(a) Each business, including the DBE partner in a joint venture, wishing to participate as a DBE shall complete and submit a DBE application. Each entity wishing to participate as a joint venture DBE shall in addition complete and submit a DBE joint venture application. The applications shall be signed by the authorized representative of the business entity and shall be sworn to before a notary public. A business seeking certification as an DBE shall submit the required application with its bid.
(b) The MBE Officer shall apply the following standards in determining whether a business enterprise qualifies for DBE status:
(1) Bona fide minority group membership shall be established on the basis of the individual's claim that he or she is a member of a minority group and is so regarded by that particular minority community.
(2) An eligible DBE under this part shall be an independent business and shall be a small business concern. The ownership and control by disadvantaged individuals shall be real, substantial and continuing, and shall go beyond the pro forma ownership of the firm as reflected in its ownership documents. The disadvantaged individuals shall enjoy the customary incidents of ownership and shall share in the risks and profits commensurate with their ownership interests, as demonstrated by an examination of the substance rather than form of arrangements. Recognition of the business as a separate entity for tax or corporate purposes is not necessarily sufficient for recognition as an DBE. In determining whether a potential DBE is an independent business, the MBE Officer shall consider the date the business was established, the adequacy of its resources for the work of the contract, and the degree to which financial, equipment leasing and other relationships with nondisadvantaged individual firms vary from industry practice.
(3) The disadvantaged individuals who are owners shall also possess the power to direct or cause the direction of the management and policies of the firm and to make the day-to-day as well as major decisions on matters of management, policy and operations. The firm shall not be subject to any formal or informal restrictions which limit the customary discretion of the disadvantaged individual. There shall be no restrictions through, for example, bylaw provisions, partnership agreements or requirements of the articles of incorporation for cumulative voting rights or otherwise that prevent disadvantaged individuals, without the cooperation or vote of any owner who is not a disadvantaged individual, from making a business decision of the firm.
(4) If the owners of the firm who are not disadvantaged individuals are disproportionately responsible for the operation of the firm, then the firm is not controlled by disadvantaged individuals and shall not be considered a DBE within the meaning of this chapter. Where the actual management of the firm is contracted out to individuals other than the owner, those persons who have the ultimate power to hire and fire the managers can, for the purpose of this part, be considered as controlling the business.
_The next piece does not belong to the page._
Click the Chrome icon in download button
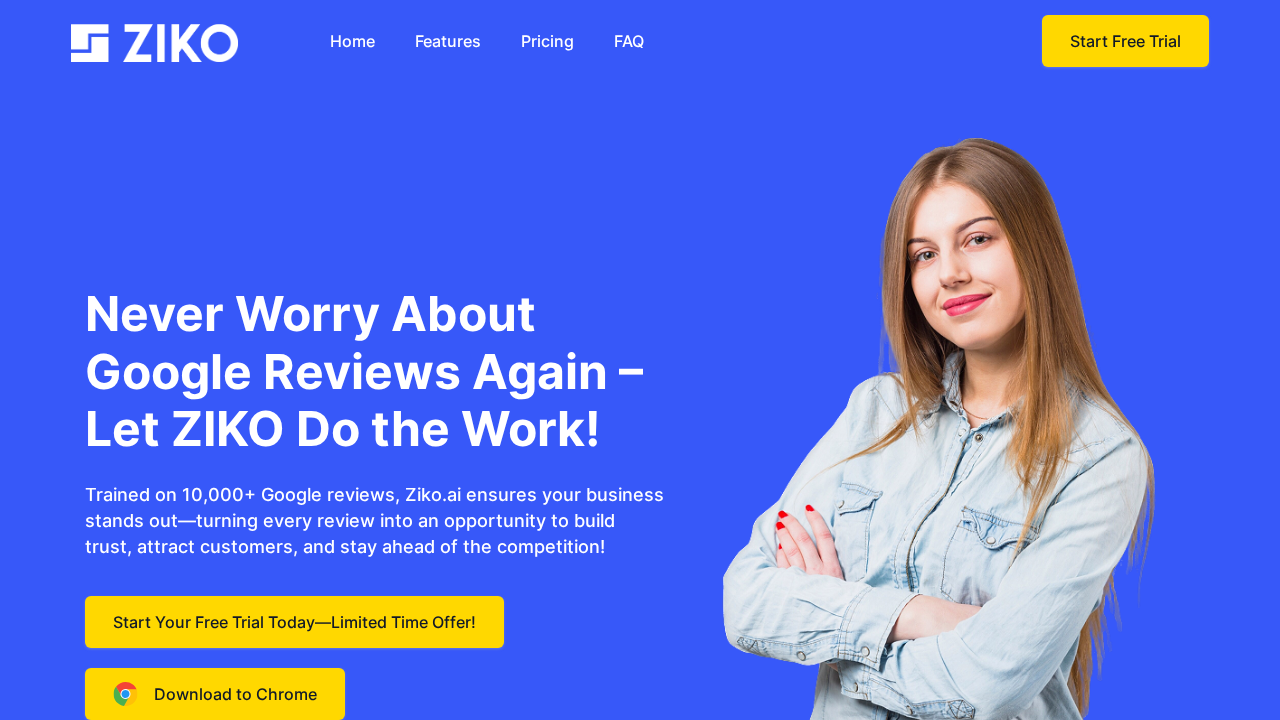 pyautogui.click(x=125, y=694)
(5) All securities which constitute ownership and/or control of a corporation for purposes of establishing it as an DBE under this part shall be held directly by disadvantaged individuals. No securities held in trust, or by any guardian for a minor, shall be considered as held by a disadvantaged individual in determining the ownership or control of a corporation.
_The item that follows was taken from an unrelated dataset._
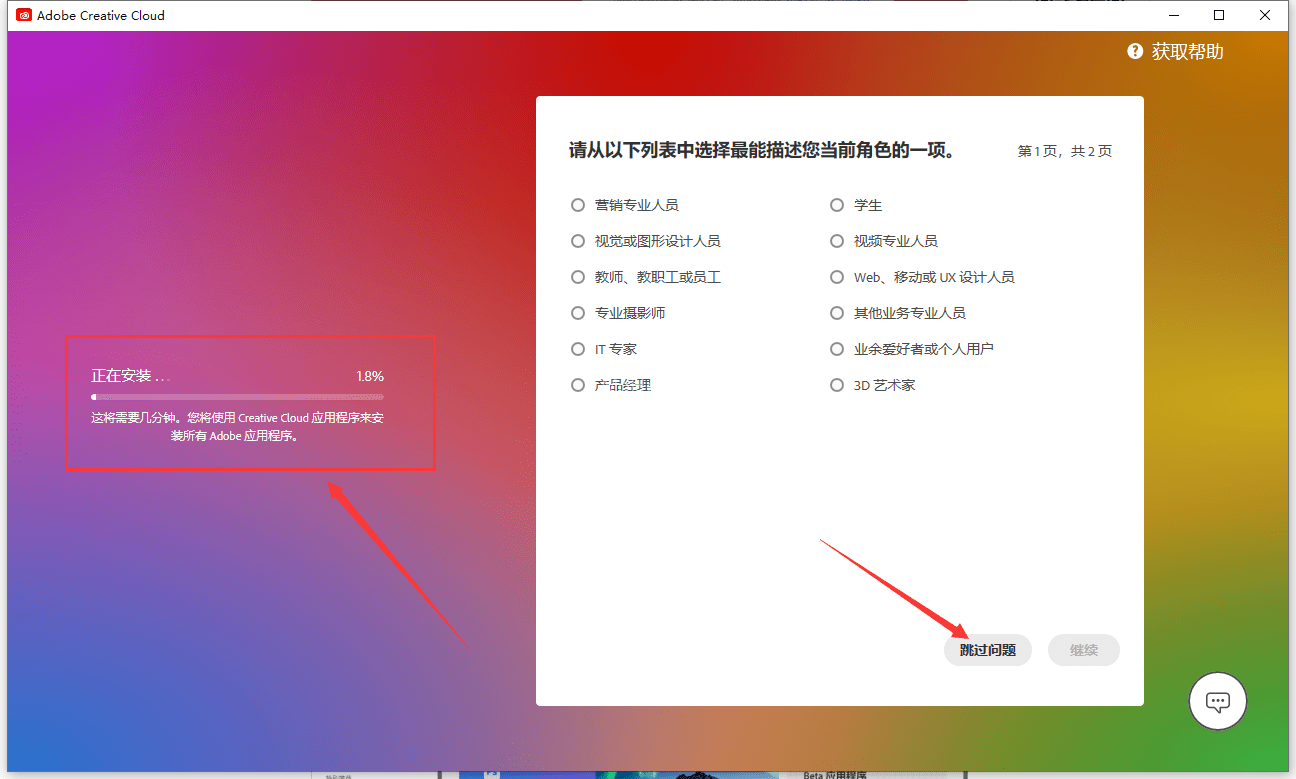Image resolution: width=1296 pixels, height=779 pixels.
Task: Select 学生 as your role
Action: [x=837, y=205]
(6) The contributions of capital or expertise by the disadvantaged individual owners to acquire their interests in the firm shall be real and substantial. Examples of insufficient contributions include a promise to contribute capital, a note payable to the firm or its owners who are not socially and economically disadvantaged, or the mere participation as an employee, rather than as a manager.
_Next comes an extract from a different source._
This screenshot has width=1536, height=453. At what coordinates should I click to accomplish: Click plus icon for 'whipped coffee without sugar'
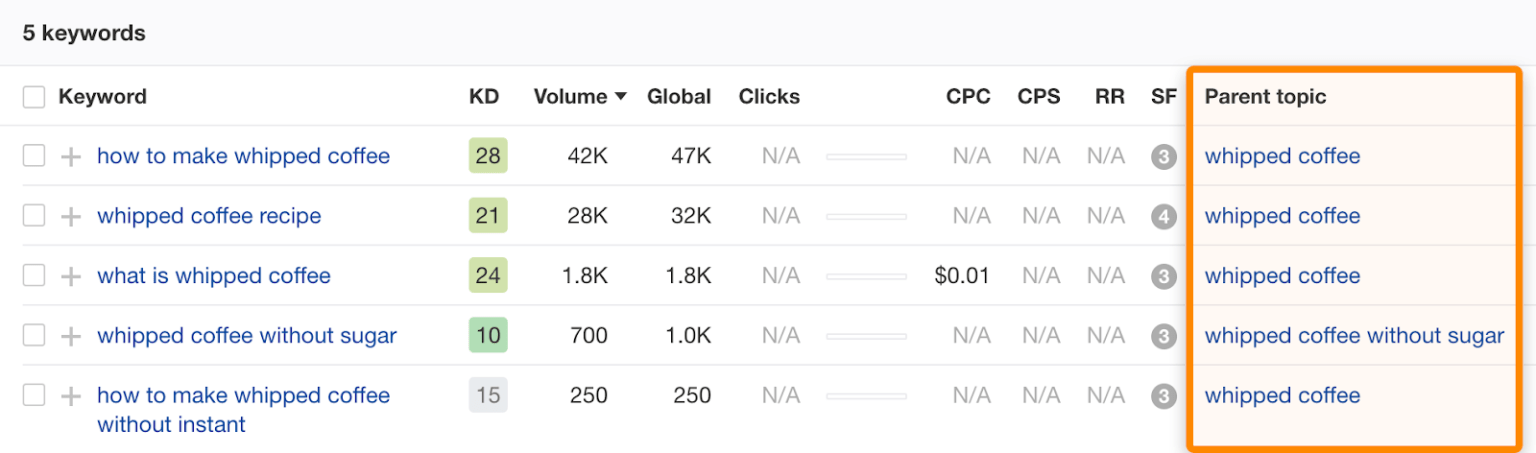(x=70, y=337)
(7) Newly formed firms and firms whose ownership and/or control has changed since the date of the advertisement of the contract shall be reviewed to determine the reasons for the timing of the formation of or change in the firm.
(8) A previous and/or continuing employer-employee relationship between or among present owners shall be reviewed to ensure that the employee-owner has management responsibilities and capabilities discussed in this section.
(9) Any relationship between an DBE and a business which is not an DBE which has an interest in the DBE shall be reviewed to determine if the interest of the non-DBE conflicts with the ownership and control requirements of this section.
(c) A joint venture is eligible under this section if the DBE partner of the joint venture meets the standards for an eligible DBE set forth above and the DBE partner is responsible for a clearly defined portion of the work to be performed and shares in the ownership, control, management responsibilities, risks and profits of the joint venture.
(d) A business wishing to be certified as an DBE or joint venture DBE shall provide such additional information to the City as the MBE Officer shall request.
(e) If after reviewing the above data, the MBE Officer determines that the applying business enterprise is a bona fide DBE, he shall certify the business enterprise as a DBE firm and issue a DBE certification number to the firm. The certification shall be effective as long as the information in the relevant DBE application continues to be true, but no longer than for a period of twelve months.
(f) Once certified, a DBE shall update its DBE application annually. If at any time there is a change in ownership or control of the firm, the DBE shall submit a new DBE application.